The Possibility of Culture

The Possibility of Culture
Author: Bradley Murray
Publisher: John Wiley & Sons
Total Pages: 160
Release: 2015-04-27
Genre: Philosophy
ISBN: 1118950666

Download The Possibility of Culture Book in PDF, ePub and Kindle

The Possibility of Culture: Pleasure and MoralDevelopment in Kant’s Aesthetics presents an in-depthexploration and deconstruction of Kant’s depiction of theways in which aesthetic pursuits can promote personal moraldevelopment.
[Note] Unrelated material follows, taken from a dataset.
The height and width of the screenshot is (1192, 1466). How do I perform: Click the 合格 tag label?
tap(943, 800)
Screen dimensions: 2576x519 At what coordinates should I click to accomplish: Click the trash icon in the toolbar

Presents an in-depth exploration of the connection betweenKant’s aesthetics and his views on moral development Reveals the links between Kant’s aesthetics and hisanthropology and moral psychology Explores Kant’s notion of genius and his views on theconnections between the social aspects of taste and moraldevelopment Addresses aspects of Kant’s ethical theory that willinterest scholars working in ethics and moral psychology


German Aesthetics

German Aesthetics
Author: J. D. Mininger
Publisher: Bloomsbury Publishing USA
Total Pages: 282
Release: 2016-09-22
Genre: Literary Criticism
ISBN: 1501321471

Download German Aesthetics Book in PDF, ePub and Kindle

The first book of its kind, German Aesthetics assembles a who's who of German studies to explore 200 years of intellectual history, spanning literature, philosophy, politics, and culture.